Bu vesile ile tüm çalışma arkadaşlarıma emekleri için hem bir yazar, hem de bir okur olarak teşekkür ediyorum. Ve siz kıymetli aile üyelerimize de selam ve muhabbetlerimi gönderiyorum.

Gamze Esra Gürler

Adresini Arayan Mektup

Yıl 1999, lise ikinci sınıftaydım. O yıllar küçük bir ilçede çalışıyor babam. Okuldan sonra gidecek başka bir yer olmadığından sık sık babamın iş yerine gider, orada zaman geçirirdim. 

Yine böyle bir gidişimde babamı elindeki bir dergiyi incelerken buldum. Derginin kapağında ufuktaki tepe üzerinde bulutlar içinde tek minareli bir cami ve ötesinde yine bulutlar adeta sonsuzluğa bir deniz gibi uzanıyordu. Semerkand’ın ilk sayısından bahsediyorum. Dergimizin ilk çiçeği. Mutluydu babam, sanki uzaklardaki bir dostundan mektup almış gibiydi. 
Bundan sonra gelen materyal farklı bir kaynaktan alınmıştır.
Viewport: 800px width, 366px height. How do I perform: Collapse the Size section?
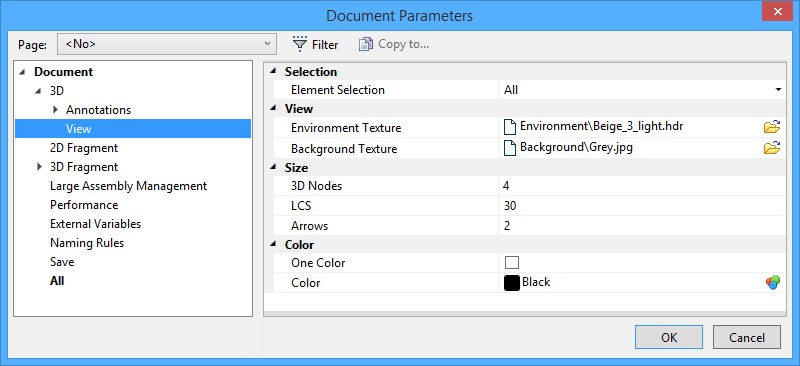pyautogui.click(x=273, y=167)
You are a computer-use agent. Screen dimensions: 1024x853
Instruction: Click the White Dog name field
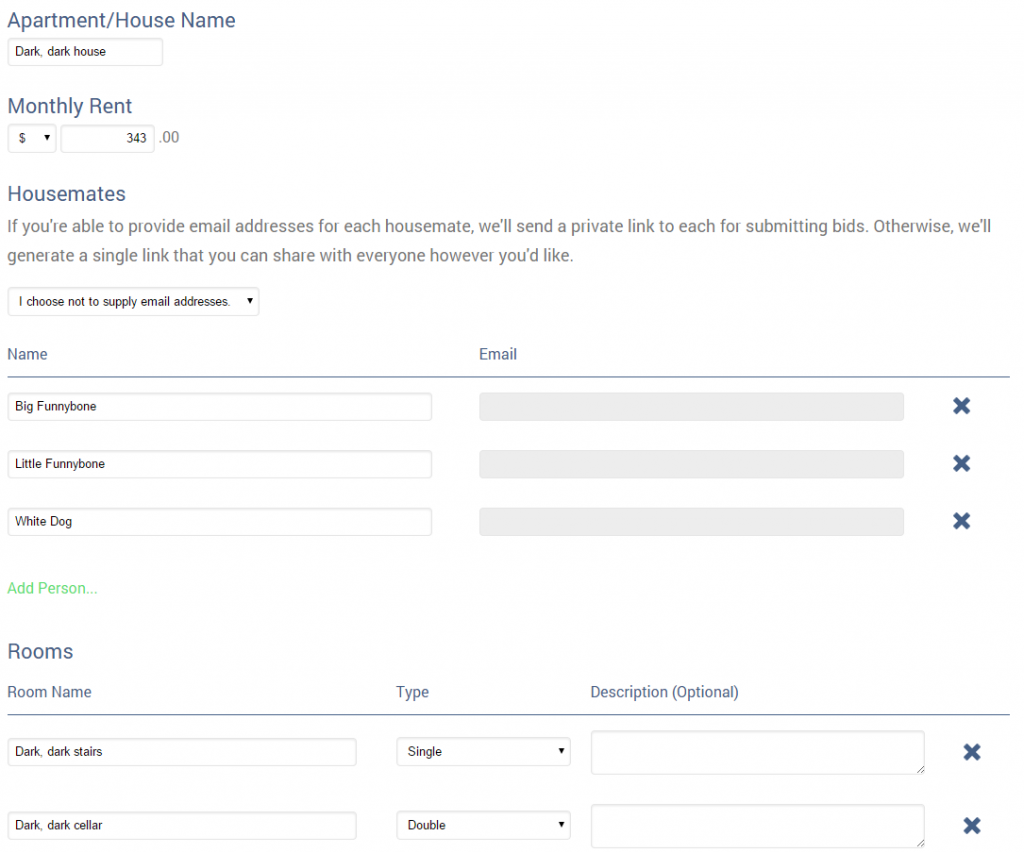tap(219, 522)
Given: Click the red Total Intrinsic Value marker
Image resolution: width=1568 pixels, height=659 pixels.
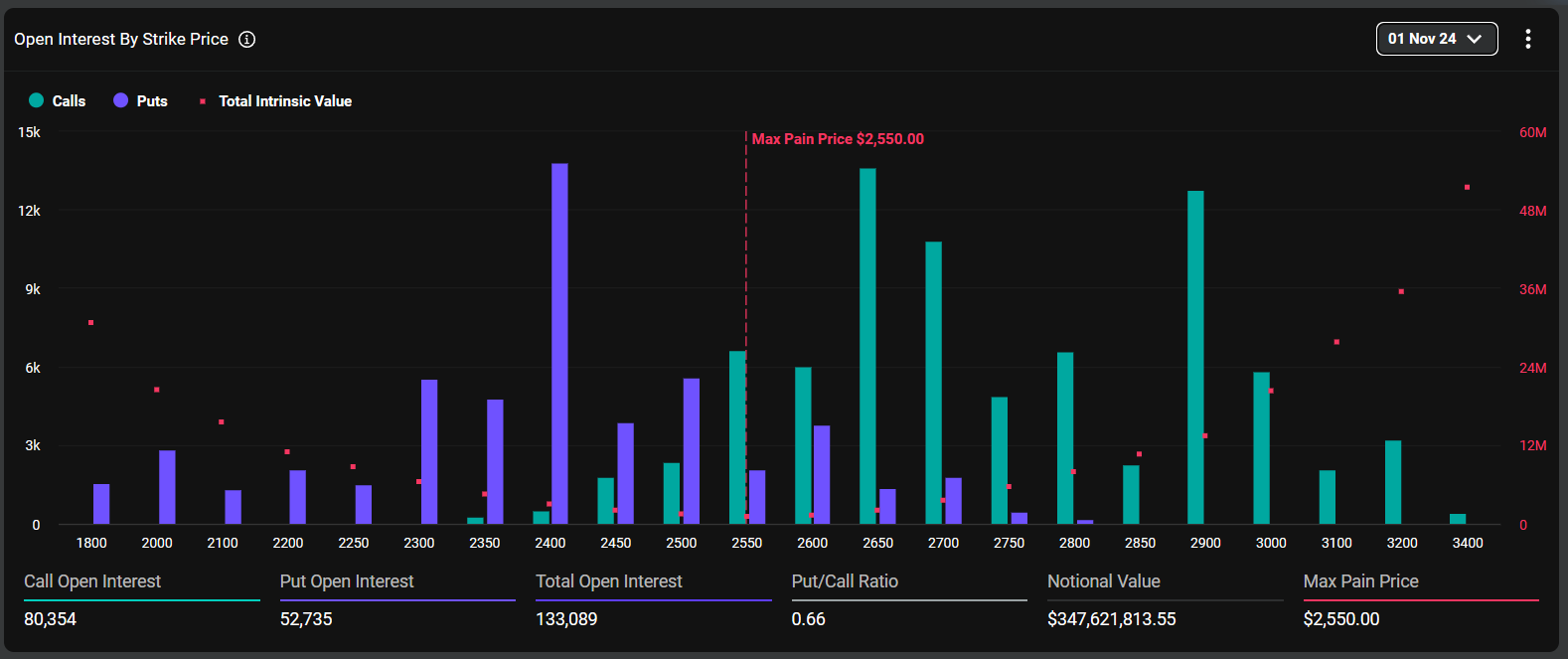Looking at the screenshot, I should 203,101.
Sıkıntılı yıllardı. Adına “postmodern darbe” denilen, etkisinin bin yıl süreceği iddia edilen bir darbenin olanca ağırlığı vardı babamın üzerinde. Böyle boş iddialara yüzlerce yıllık irfan geleneğinin vakarıyla “her dem yeniden doğarız, bizden kim usanası” der gibiydi Semerkand’ın ilk sayısı. 

Dergi o yıllar posta ile geliyordu, postanın durumu ise malum. Bekle ha bekle! Gelmek bilmeyen bir mektubu bekler gibi. Öncesinde pek çok farklı dergi girmişti evimize. Fakat Semerkand bambaşka duygularla beklenirdi. Hürmet ve hasretle okunurdu. Başyazı, Hâl Dili, Tavan Arası ve diğerleri yıllar içinde değişen kalemlerine rağmen daima aynı ruhu yansıtan yazılar. İnce elenip sık dokunduğu her halinden belli olan kıymetli bir emek. 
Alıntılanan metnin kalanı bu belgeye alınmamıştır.